:: DATA FOR PROCESSING

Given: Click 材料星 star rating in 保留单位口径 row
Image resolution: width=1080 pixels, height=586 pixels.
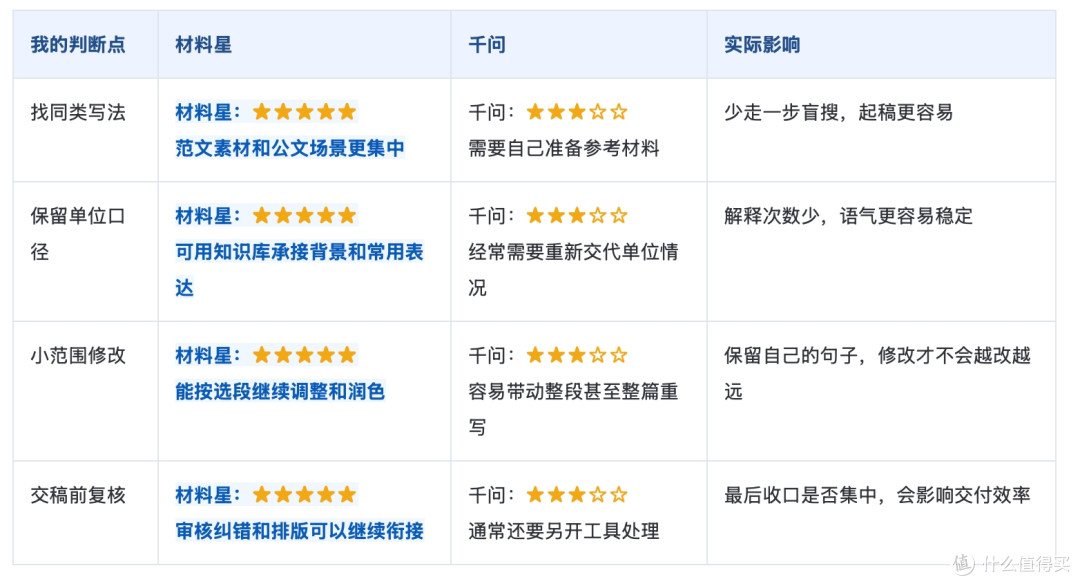Looking at the screenshot, I should (304, 216).
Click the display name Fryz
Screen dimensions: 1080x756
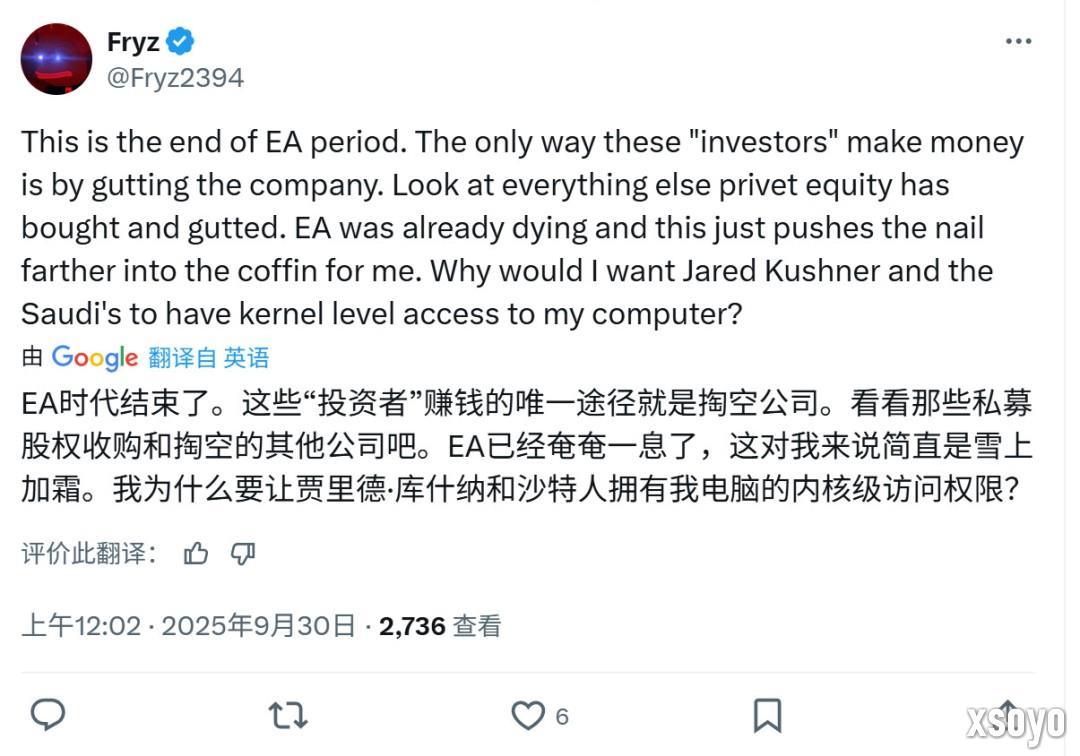tap(133, 40)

::::

→ DIRECTIONS
Rewrite the material above, swapping every "Click" for "Select" and changing nothing else. Omit the pictures.

→ WRITTEN REPLY
Given: Select 材料星 star rating in 保留单位口径 row
Image resolution: width=1080 pixels, height=586 pixels.
Looking at the screenshot, I should (304, 216).
Select the display name Fryz
Screen dimensions: 1080x756
tap(133, 40)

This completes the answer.